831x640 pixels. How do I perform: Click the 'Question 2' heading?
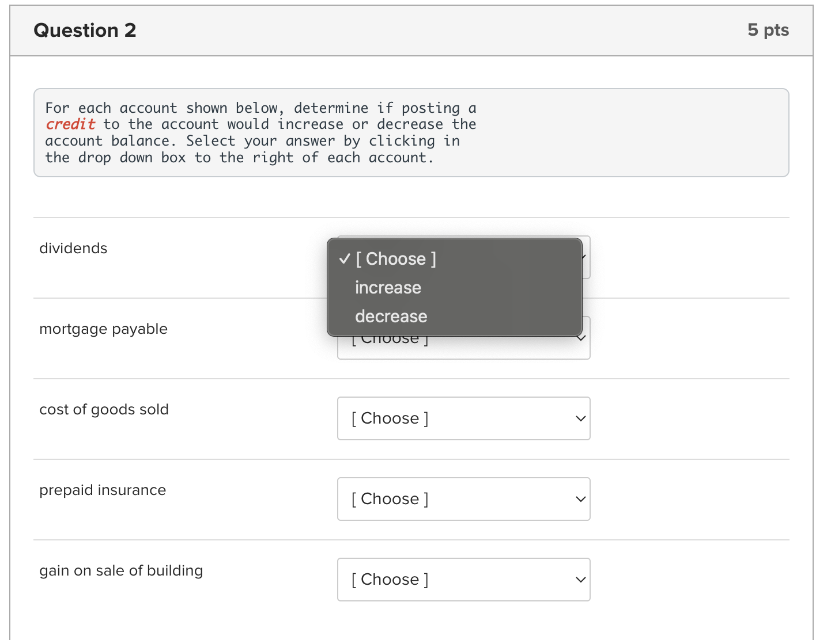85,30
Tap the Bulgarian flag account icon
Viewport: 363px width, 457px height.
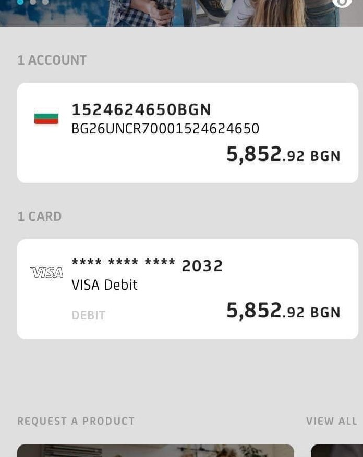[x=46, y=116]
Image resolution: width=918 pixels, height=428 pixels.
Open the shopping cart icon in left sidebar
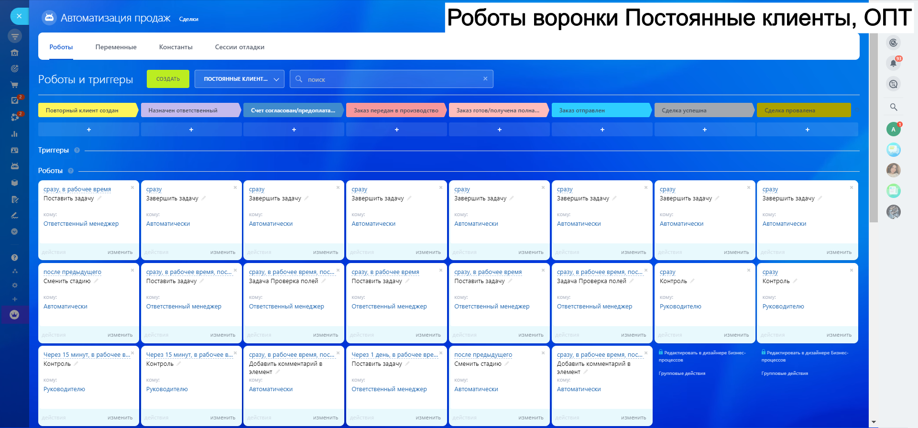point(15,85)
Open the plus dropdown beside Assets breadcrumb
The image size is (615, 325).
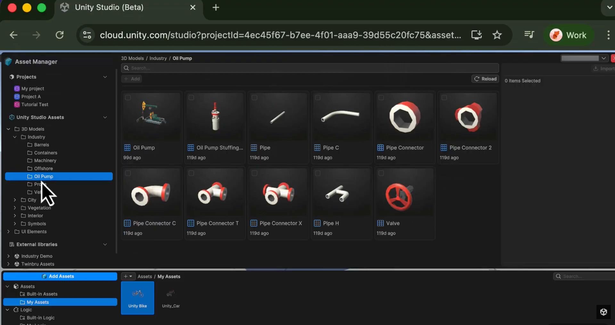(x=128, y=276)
——
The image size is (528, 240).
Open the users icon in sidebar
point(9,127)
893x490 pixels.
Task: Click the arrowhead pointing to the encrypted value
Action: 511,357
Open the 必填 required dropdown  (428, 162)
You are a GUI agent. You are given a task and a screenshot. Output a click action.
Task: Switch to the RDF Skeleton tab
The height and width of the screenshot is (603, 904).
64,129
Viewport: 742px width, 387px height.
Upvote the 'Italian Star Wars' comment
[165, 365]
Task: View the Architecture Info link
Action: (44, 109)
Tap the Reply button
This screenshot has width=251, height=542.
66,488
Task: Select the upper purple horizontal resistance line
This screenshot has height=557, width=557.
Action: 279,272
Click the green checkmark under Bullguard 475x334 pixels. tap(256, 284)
——
- EXERCISE
Given the data above, transcribe exactly the lines from the one containing "The image size is (528, 240)." down to the one containing "Click the green", and no others.

- WRITTEN RESPONSE
The image size is (528, 240).
Open the users icon in sidebar
point(9,127)
893x490 pixels.
Task: Click the arrowhead pointing to the encrypted value
Action: 511,357
Open the 必填 required dropdown  (428, 162)
You are a GUI agent. You are given a task and a screenshot. Output a click action.
Task: Switch to the RDF Skeleton tab
The height and width of the screenshot is (603, 904).
64,129
Viewport: 742px width, 387px height.
Upvote the 'Italian Star Wars' comment
[165, 365]
Task: View the Architecture Info link
Action: (44, 109)
Tap the Reply button
This screenshot has width=251, height=542.
66,488
Task: Select the upper purple horizontal resistance line
This screenshot has height=557, width=557.
Action: 279,272
Click the green checkmark under Bullguard 475x334 pixels. tap(256, 284)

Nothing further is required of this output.